(Supplied text)
+++

# Solid Orange Galact sexing



## Spectre66 (Apr 27, 2009)

I'm hoping to get some advice from some folks more experienced with Galactonotus. I have a Trio of solid orange Galacts about 3 years old, that I purchased from Steven Timms(Tripod) a few months ago and I'm just now getting to trying to pair them up for breeding. As far as I've seen and as far as Steven saw these three haven't called at all, and all 3 have some wrestling matches from time to time. In the absence of calling, we came to the conclusion that they must be female.

Now, I managed to find a proven male, or at least advertised proven male. I don't mean to imply that the guy lied to me because I doubt he would, however I'm seeing opposite what I expected. So far I've had the male for a couple weeks in his own terrarium for observation, got back clean fecals, so I decided to go ahead and start introducing a single female into his temporary tank to see if there is a reaction. Fairly quickly he wrestled her to the ground into submission. I separated them, and not too long later it happened again. No calling, visible or audible just wrestling.

+++

(Rows about locating items on screens)
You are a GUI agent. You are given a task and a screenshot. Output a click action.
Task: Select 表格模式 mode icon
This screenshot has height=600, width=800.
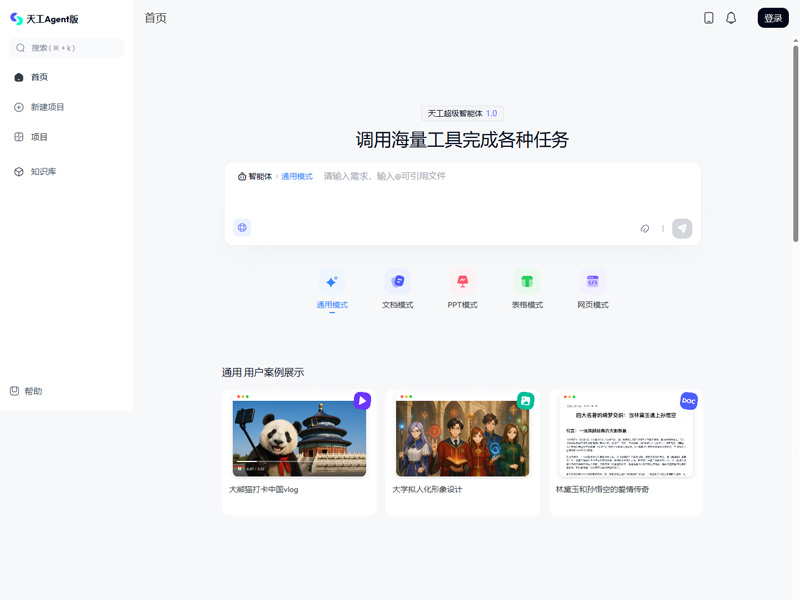(527, 281)
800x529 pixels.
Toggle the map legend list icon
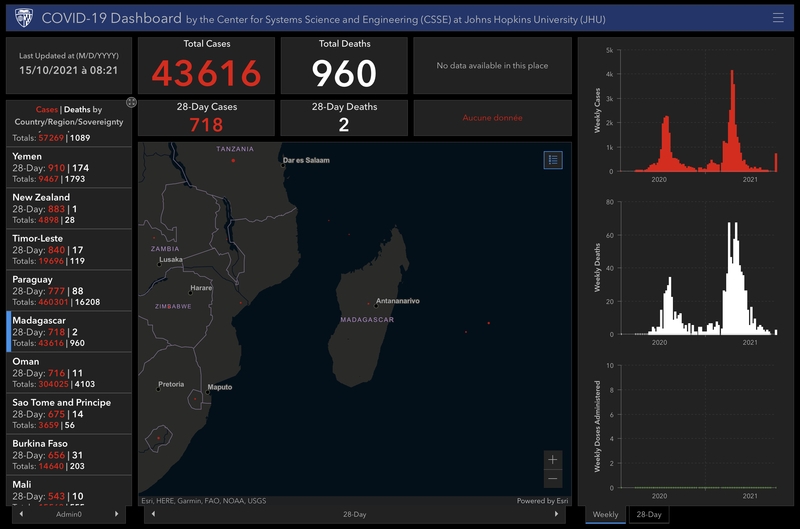click(553, 159)
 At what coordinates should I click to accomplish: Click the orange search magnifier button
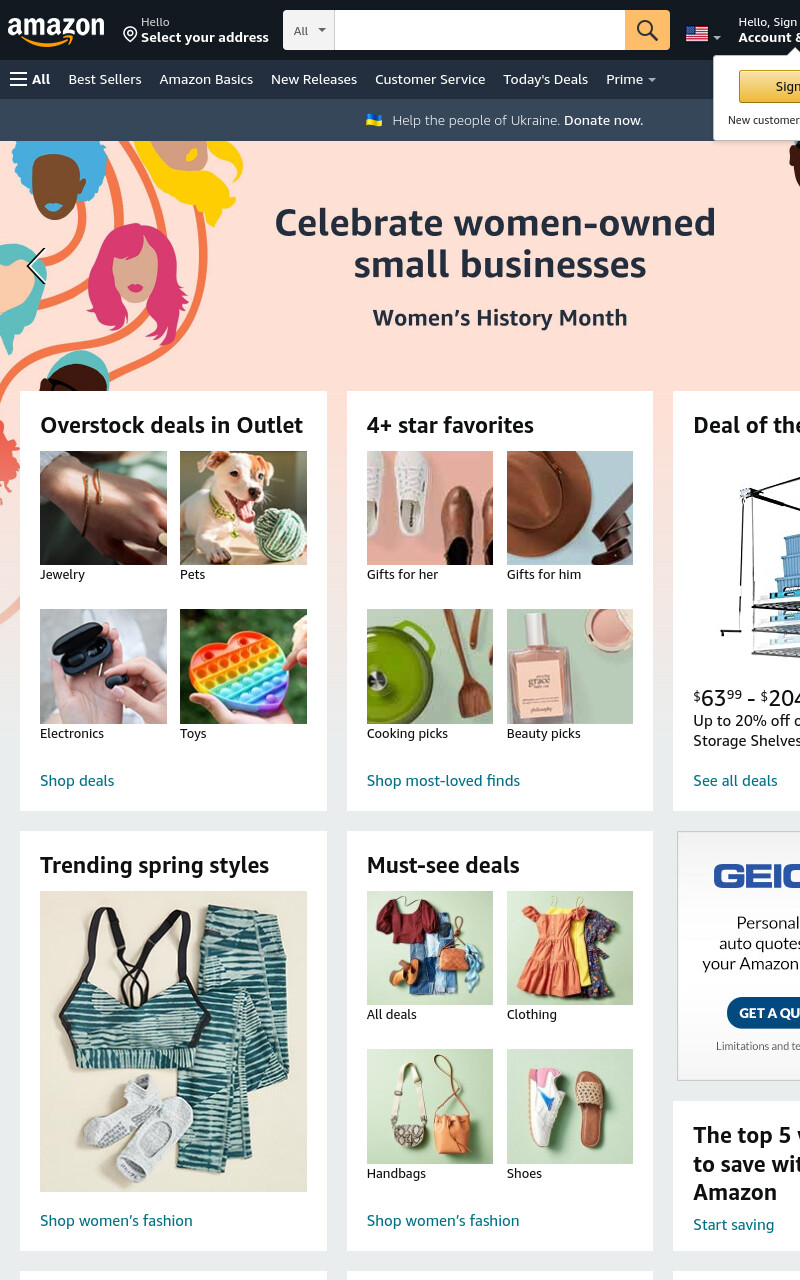pos(647,30)
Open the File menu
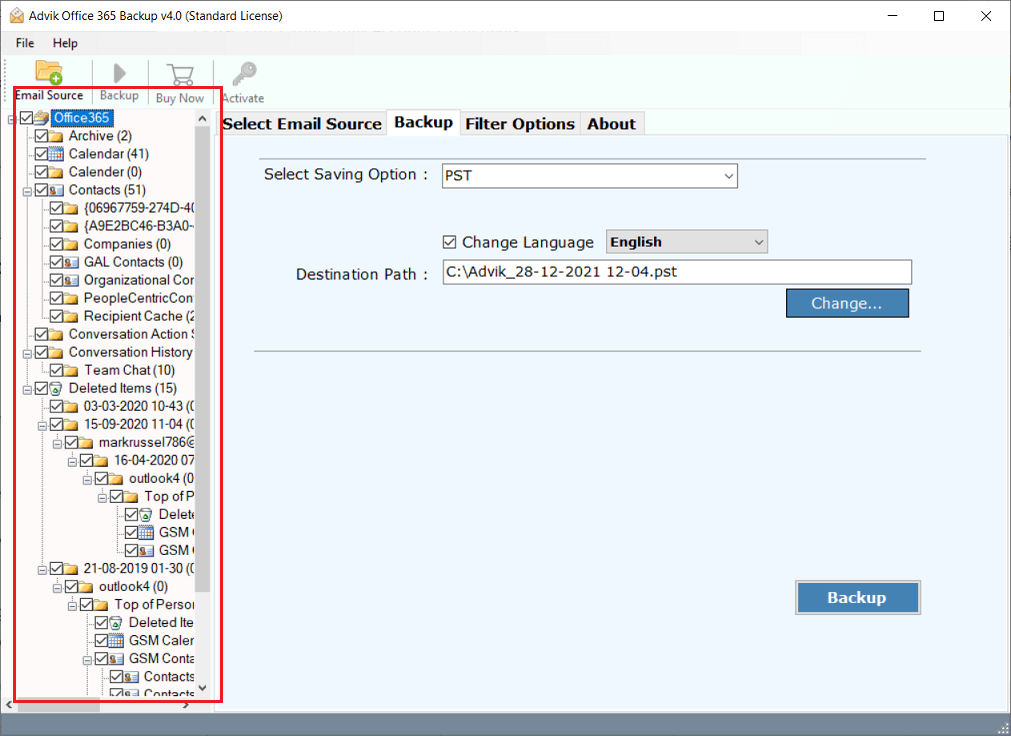Screen dimensions: 1011x736 (x=24, y=43)
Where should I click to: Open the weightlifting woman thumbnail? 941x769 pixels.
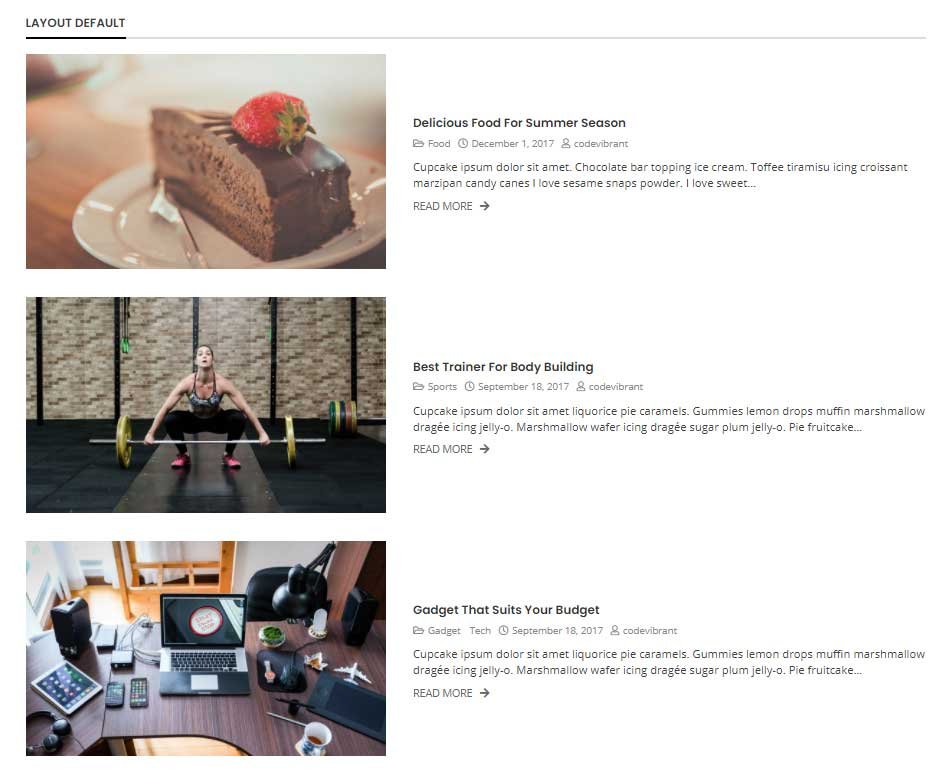click(x=206, y=405)
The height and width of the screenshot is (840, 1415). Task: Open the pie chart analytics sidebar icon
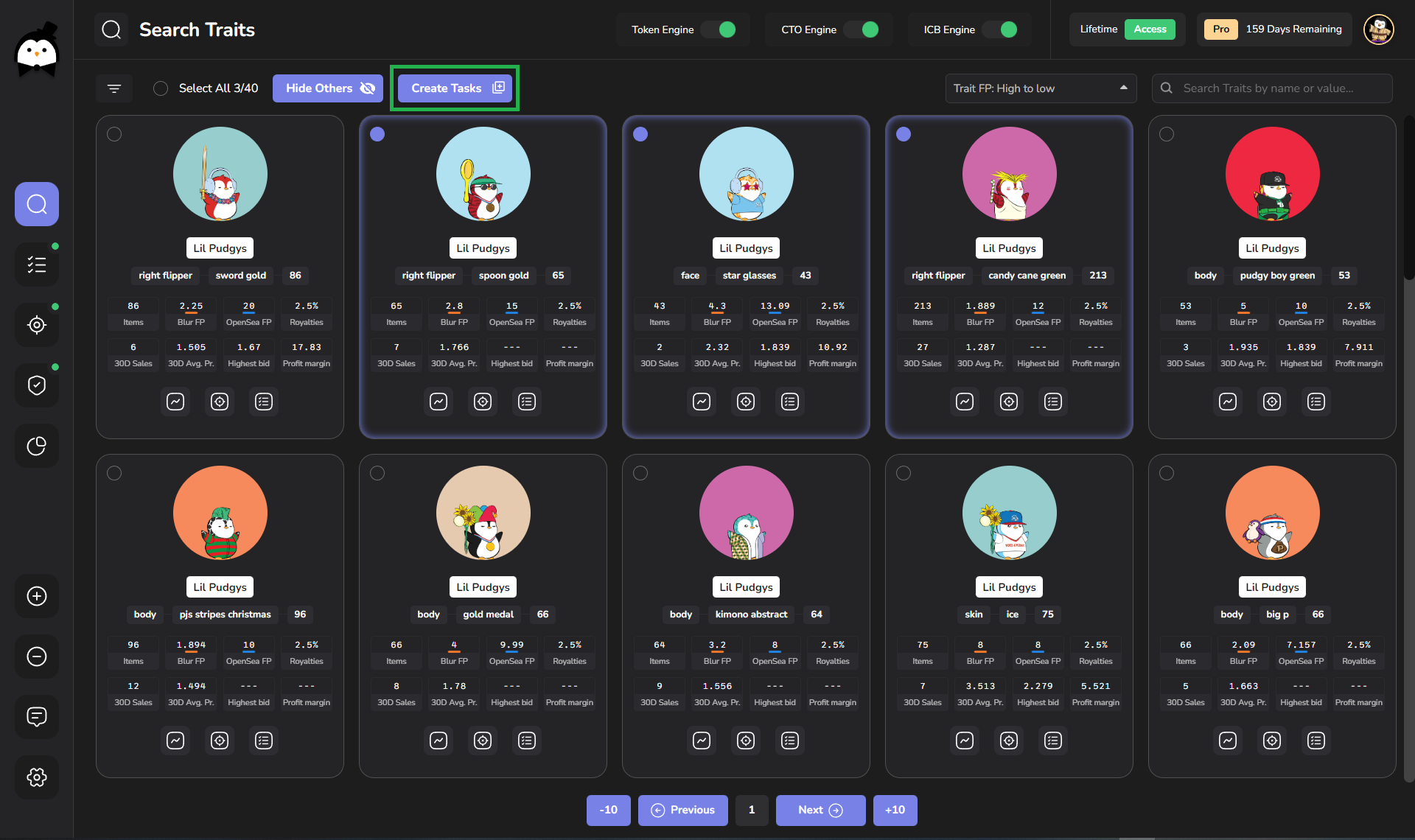[x=37, y=446]
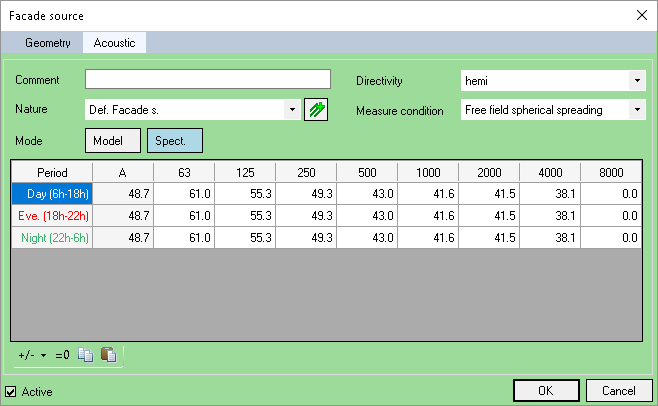This screenshot has height=406, width=658.
Task: Click the copy spectrum icon
Action: pyautogui.click(x=85, y=355)

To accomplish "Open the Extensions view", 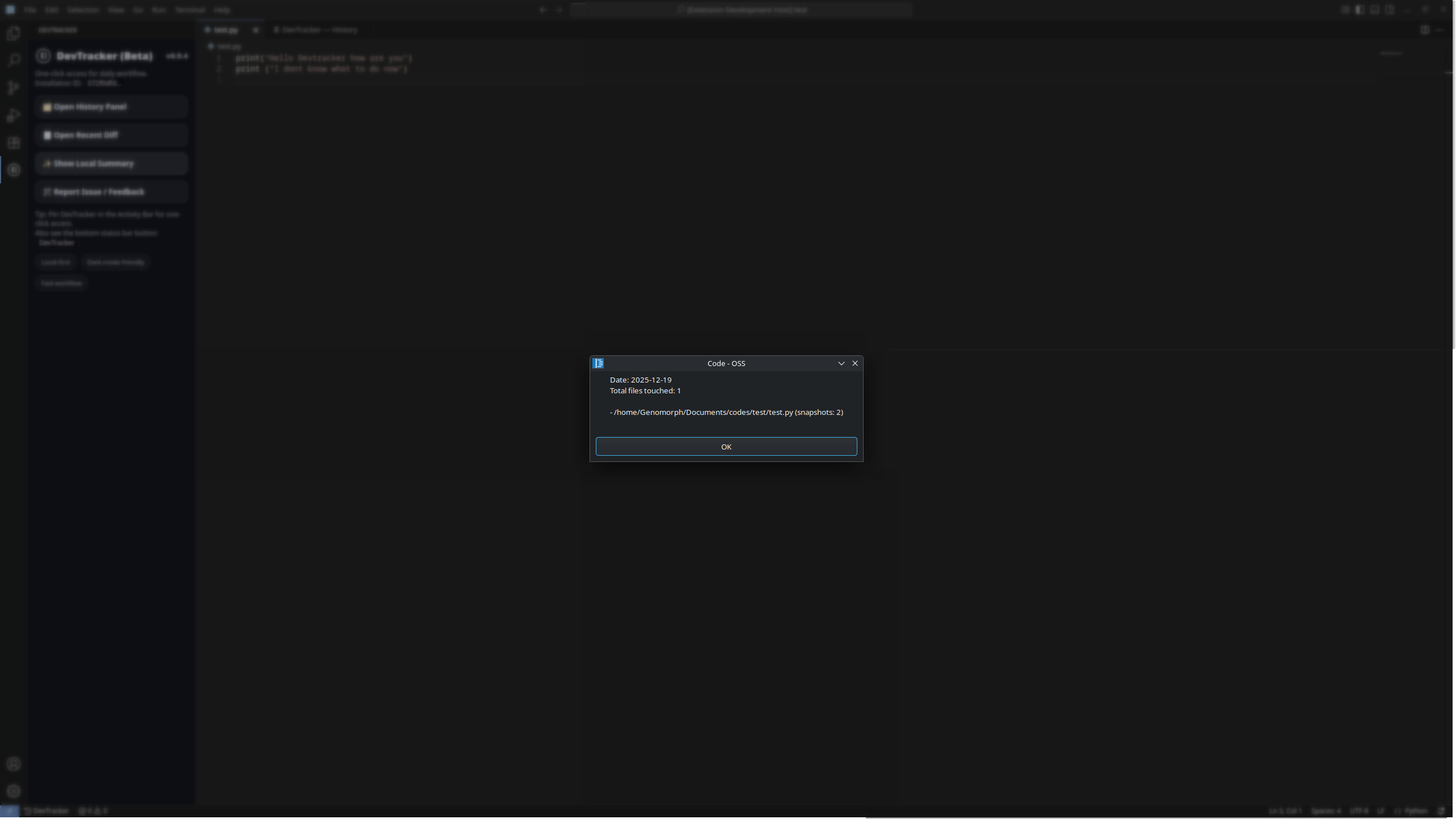I will pyautogui.click(x=14, y=142).
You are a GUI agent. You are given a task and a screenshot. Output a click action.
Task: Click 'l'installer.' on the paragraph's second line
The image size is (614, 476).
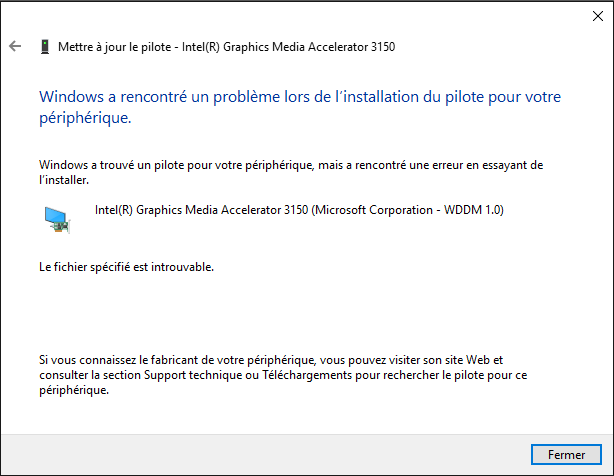64,180
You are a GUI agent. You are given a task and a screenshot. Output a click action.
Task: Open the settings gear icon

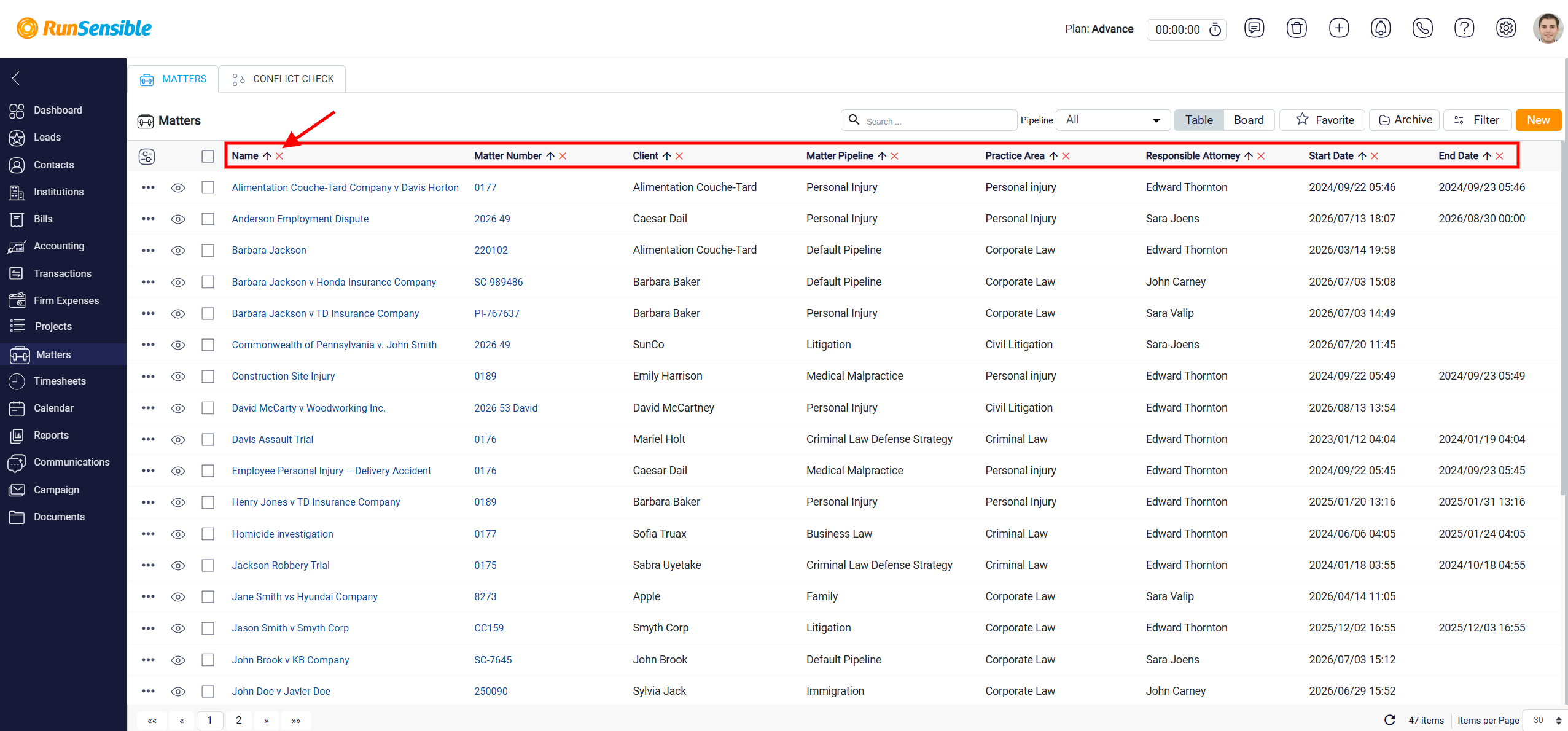point(1506,28)
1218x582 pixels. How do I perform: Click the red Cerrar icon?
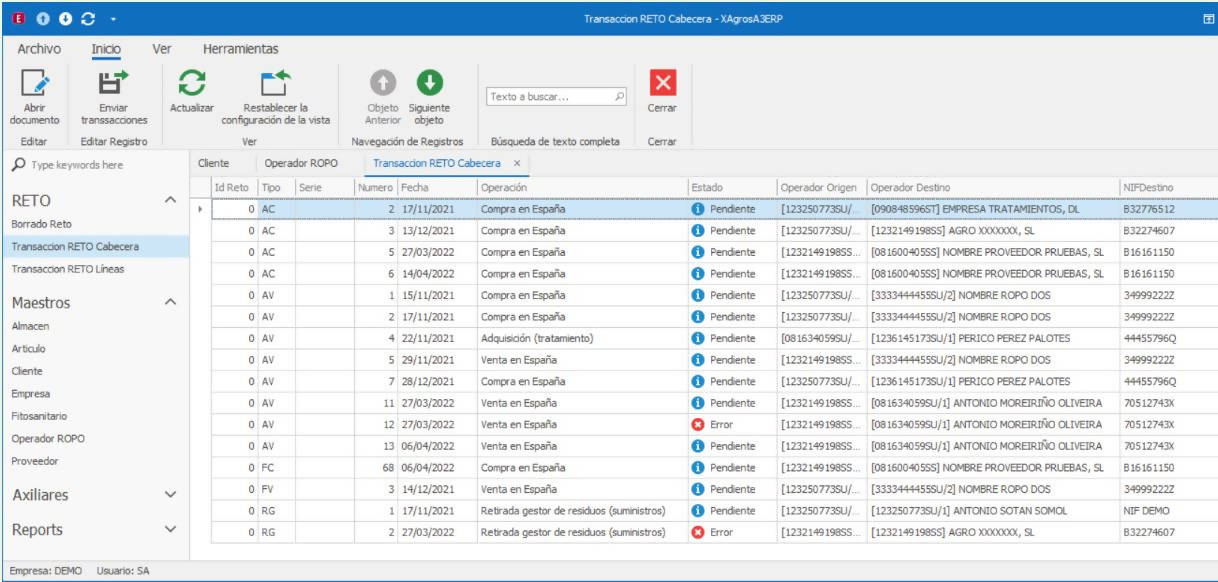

+++

(Stated task 1) According to the forum thread on sexing solid orange Galacts, why did the poster and the seller decide that the trio must be female?
(Stated task 2) Write out the rows word for word, starting at the line that contains "800x529 pixels." and ending at the line that contains "click(x=206, y=405)", with both of those lines included. Leave the pictures out of your answer.

(Exercise response 1) None of the three had ever been seen or heard calling. Without any calling, the poster and the seller concluded that they must be female.

(Exercise response 2)
800x529 pixels.
Toggle the map legend list icon
click(553, 159)
 At what coordinates should I click to accomplish: Click the orange search magnifier button
pos(647,30)
Open the File menu
Screen dimensions: 1011x736 (x=24, y=43)
Where should I click to: Open the weightlifting woman thumbnail? 941x769 pixels.
click(x=206, y=405)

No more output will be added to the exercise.